Edwin Alexi Gómez Gutiérrez (born 4 March 1993) is a Peruvian professional footballer who plays as a left winger for Peruvian Tercera División club Centro Social Pariacoto. He made five appearances for the Peru national team between 2013 and 2017.

==Club career==
Gómez started his youth career in Escuela de La Policía. He then went to Sporting Cristal, Esther Grande de Bentín and in 2008 and 2009 played for Club Andrés Campeón – ADC. In 2010, he went for trials to Platense, Tigre, River Plate and Velez Sarsfield where he stayed six months in Velez Sarsfield and was going to make his Reserve debut for the Argentinian Club, but got injured with a broken bone in his foot and had to go through surgery. He returned to Peru and continued his senior career playing for Hijos de Acosvinchos in the Segunda División in 2011. Then he had his first chance in the top-flight by joining León de Huánuco in January 2012. He made his Torneo Descentralizado debut on matchday one in 2–2 draw away to Alianza Lima. He finished his debut season in the Descentralizado with 21 league appearances and 1 goal.
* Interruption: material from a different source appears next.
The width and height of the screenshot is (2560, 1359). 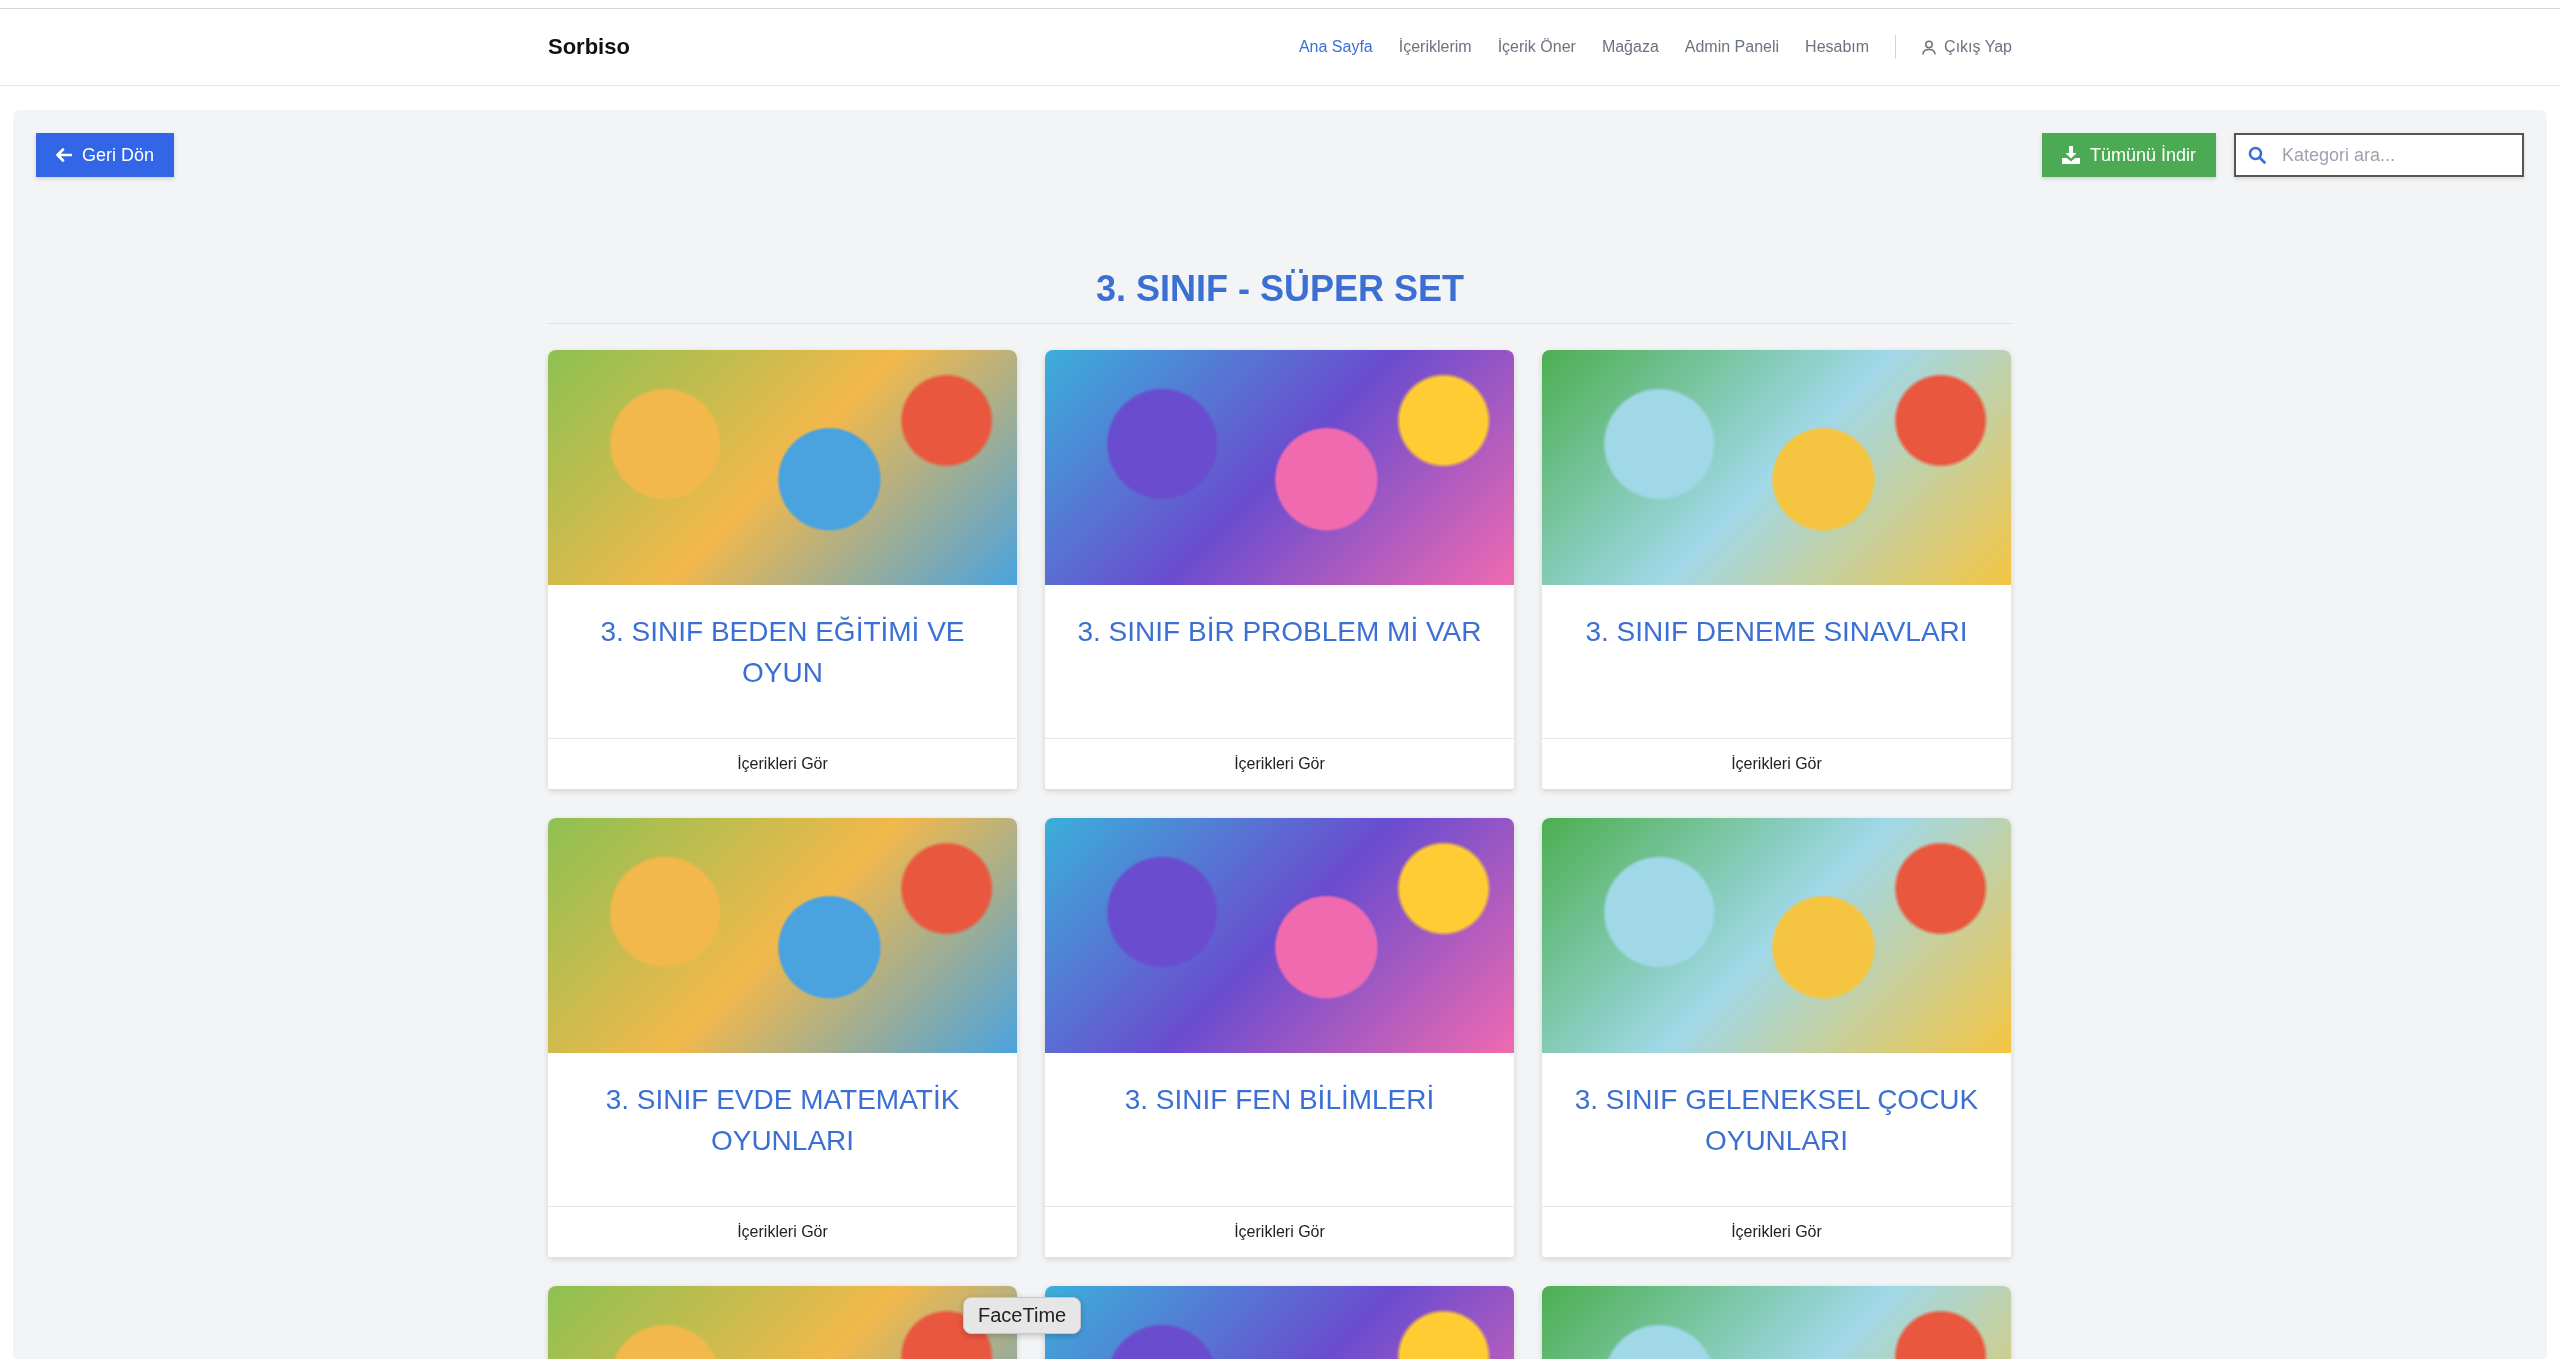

In 2013, he became Peruvian National League Champion scoring in the penalty shootouts in Huancayo against Real Garcilaso del Cusco with Universitario de Deportes achieving the club's 26th National Title.

He also scored in Copa Libertadores 2014 against The Strongest from La Paz, Bolivia. He scored a penalty.

He was the best left winger in U20 South American Championship in 2013 scoring against Uruguay in the first match.

In the Peruvian Top Team he was in the Starting XI in the match Argentina 3–1 Perú in Buenos Aires in World Cup 2014 Qualifiers. He assisted Claudio Pizarro in the first goal.

In August 2015, Gómez moved to Chilean club San Luis de Quillota on a one-year loan from Universitario.

Still a player of Universitario, Gómez joined FBC Melgar in 2019.

In the second half of 2024, Gómez joined Sport Huancayo.

==Style of Play==
Gomez is left footed. Mainly a left-back, he can also operate as an offensive left winger, defensive and offensive central midfielder, right inverse winger or even striker #11.